Nitrate fluxes in soybean seedling roots and their response to amino acids: an approach using 15N

This study was undertaken to determine which of the two NO 3 - fluxes (influx or efflux) across plasma membranes of root cells is the target of those amino acids which have been shown to inhibit net NO 3 - uptake (Muller & Touraine 1992, Journal of Experimental Botany 43, 617-623). Parallel experiments were performed to measure either the time course of 15 NO 3 - release from roots of soybean seedlings previously labelled with this isotope into non-labelled solution, or the time course of 15 N accumulation from labelled 15 NO 3 - solution in non-labelled seedlings. Focusing on the fate of 15 NO 3 - in the cytoplasmic compartment, a model is developed to describe the time courses of the accumulation and release of tracer across the plasma membranes of root cells. Both time courses can be described by the sum of an exponential plus a linear term.
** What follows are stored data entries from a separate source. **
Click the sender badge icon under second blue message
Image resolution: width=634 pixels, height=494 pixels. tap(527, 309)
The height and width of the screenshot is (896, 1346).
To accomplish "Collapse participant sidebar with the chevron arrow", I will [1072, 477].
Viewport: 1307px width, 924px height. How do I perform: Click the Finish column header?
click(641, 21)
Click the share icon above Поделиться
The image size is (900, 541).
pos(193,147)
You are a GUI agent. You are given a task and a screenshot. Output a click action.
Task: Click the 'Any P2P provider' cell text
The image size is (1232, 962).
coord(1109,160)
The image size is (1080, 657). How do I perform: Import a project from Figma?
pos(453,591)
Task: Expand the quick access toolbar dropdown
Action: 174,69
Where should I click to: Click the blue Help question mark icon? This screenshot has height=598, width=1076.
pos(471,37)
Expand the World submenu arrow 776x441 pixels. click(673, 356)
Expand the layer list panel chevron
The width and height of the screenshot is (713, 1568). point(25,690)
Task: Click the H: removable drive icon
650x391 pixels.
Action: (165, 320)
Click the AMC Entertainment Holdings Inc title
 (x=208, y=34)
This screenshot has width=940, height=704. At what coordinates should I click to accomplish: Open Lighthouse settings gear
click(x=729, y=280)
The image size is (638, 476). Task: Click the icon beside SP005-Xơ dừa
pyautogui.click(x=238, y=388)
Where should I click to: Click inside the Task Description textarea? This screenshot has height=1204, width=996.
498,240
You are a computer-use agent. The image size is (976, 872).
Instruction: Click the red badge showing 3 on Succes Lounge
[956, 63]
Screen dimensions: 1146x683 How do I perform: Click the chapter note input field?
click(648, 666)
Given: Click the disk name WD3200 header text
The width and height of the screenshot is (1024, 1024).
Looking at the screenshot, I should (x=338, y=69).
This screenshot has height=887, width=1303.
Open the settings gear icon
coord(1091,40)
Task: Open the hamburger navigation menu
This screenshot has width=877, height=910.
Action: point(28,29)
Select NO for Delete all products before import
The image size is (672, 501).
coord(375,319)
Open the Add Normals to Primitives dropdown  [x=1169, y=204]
In our material, the linear part of the accumulation time course is obscured by the NO 3 - fluxes exiting the cytoplasm, and the curve thus appears to be quasi-linear over several minutes. However, we show that the use of the net tracer accumulation rate during this time period as an estimate of NO 3 - influx does not provide accurate estimates of influx and efflux. By contrast, 15 NO 3 - efflux analysis permits calculation of the unidirectional fluxes across plasma membranes of root cells and the kinetic parameters of the cytoplasmic NO 3 - pool. Under our experimental conditions, efflux accounted for 30 to 50% of influx, and the cytoplasmic NO 3 - content was found to be in the 70-400 nmol g -1 fw range. Using this methodology, the effect of amino acid accumulation on unidirectional fluxes of nitrate was then examined. Pretreatments of the seedlings with an amino acid which has been shown to inhibit net NO 3 - uptake led to concomitant decreases in net accumulation rates of 15 NO 3 - and of reduced 15 N in roots and total 15 N in cotyledons. NO 3 - influx was markedly inhibited by these treatments, while NO 3 - efflux remained essentially unaffected, or even decreased. It is concluded that the target of the regulation of NO 3 - uptake by phloem-translocated amino acids is the influx system.